++++ EXERCISE INPUT ++++

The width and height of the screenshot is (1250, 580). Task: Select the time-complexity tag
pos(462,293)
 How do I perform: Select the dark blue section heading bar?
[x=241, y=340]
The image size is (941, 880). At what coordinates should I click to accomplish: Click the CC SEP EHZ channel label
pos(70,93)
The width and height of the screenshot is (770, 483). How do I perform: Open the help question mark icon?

++++
++++ EXERCISE INPUT ++++

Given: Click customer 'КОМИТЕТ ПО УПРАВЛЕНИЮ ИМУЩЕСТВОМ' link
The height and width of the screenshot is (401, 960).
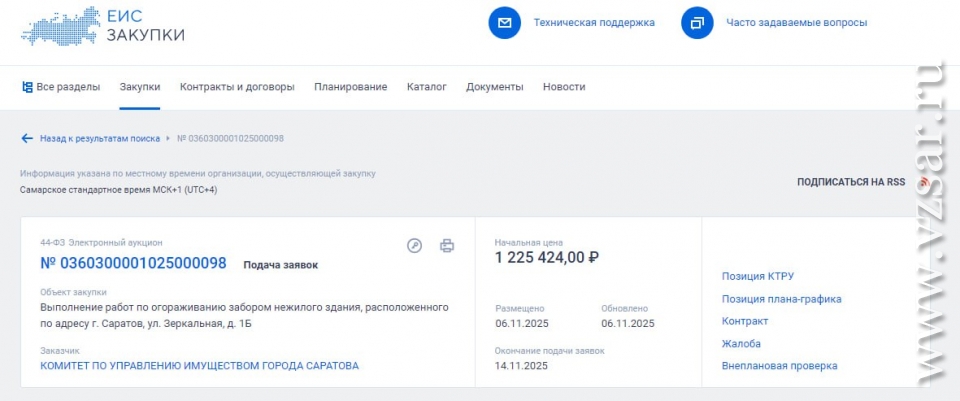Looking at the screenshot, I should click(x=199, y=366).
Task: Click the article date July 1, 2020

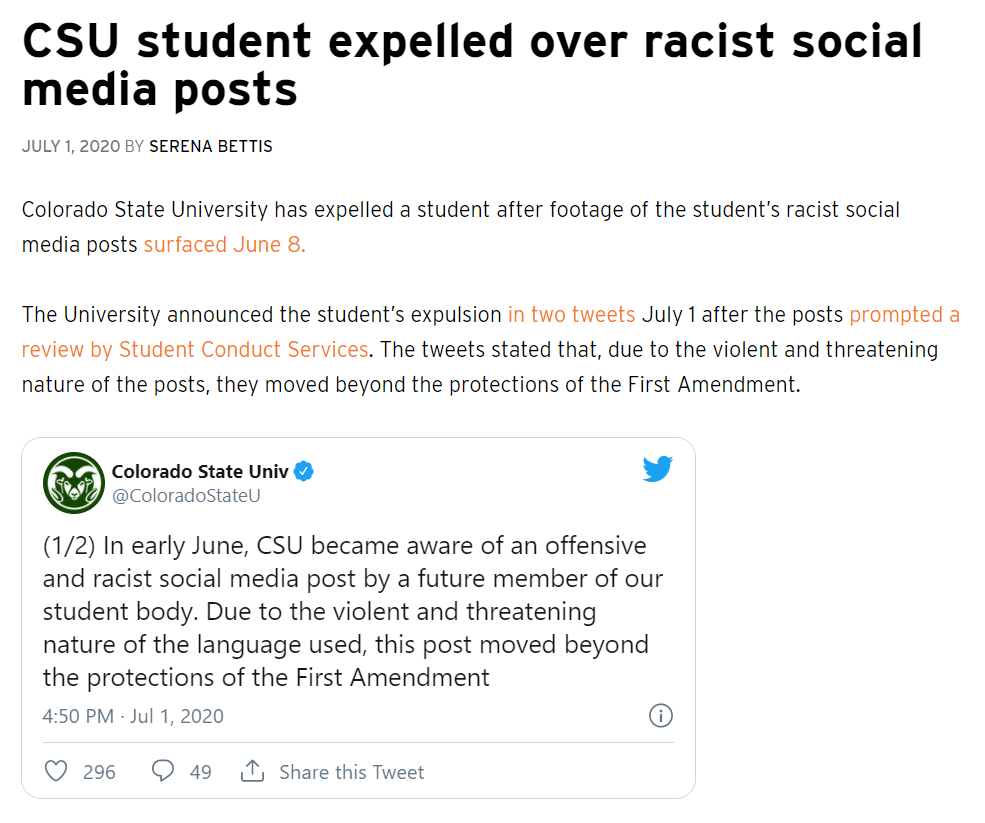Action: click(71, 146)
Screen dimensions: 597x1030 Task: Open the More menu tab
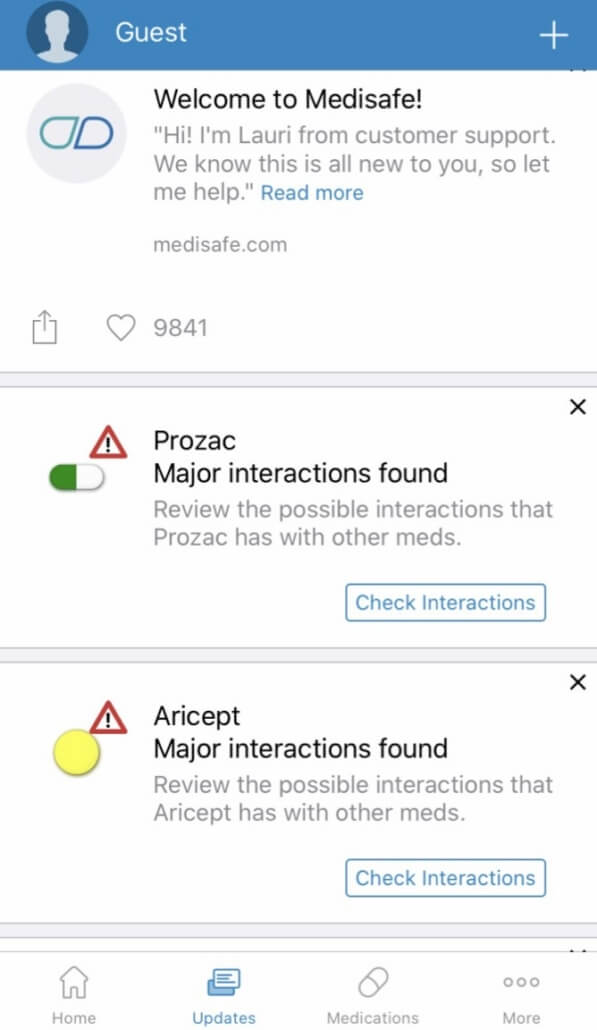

++++
++++ EXERCISE INPUT ++++

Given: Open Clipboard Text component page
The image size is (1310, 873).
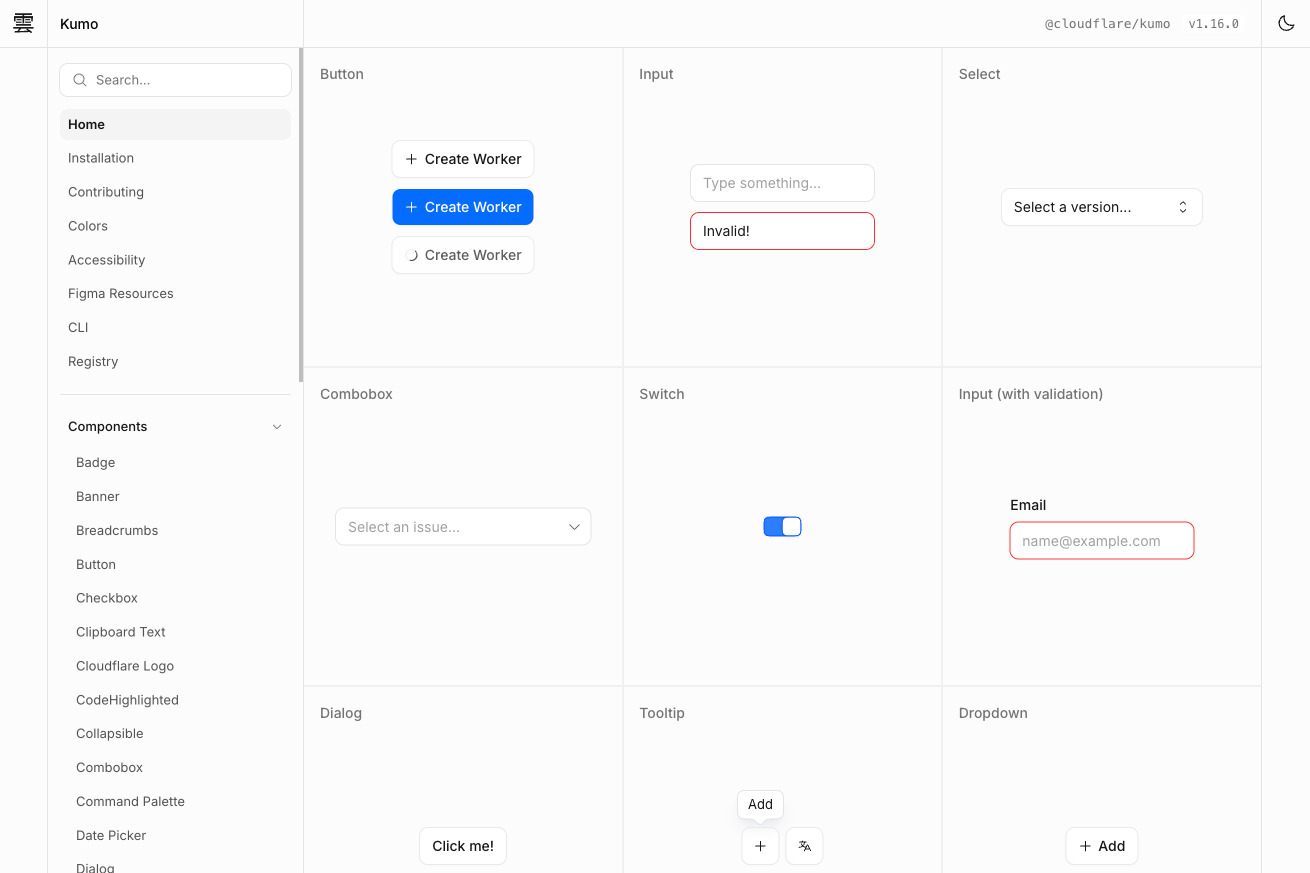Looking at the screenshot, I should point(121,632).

++++

**WHAT YOU SHOULD DO:**
What lines hold the string "Given"? Pick them out of the data.

**RESULT FOR THIS EXERCISE:**
Given: Click customer 'КОМИТЕТ ПО УПРАВЛЕНИЮ ИМУЩЕСТВОМ' link
Given: Open Clipboard Text component page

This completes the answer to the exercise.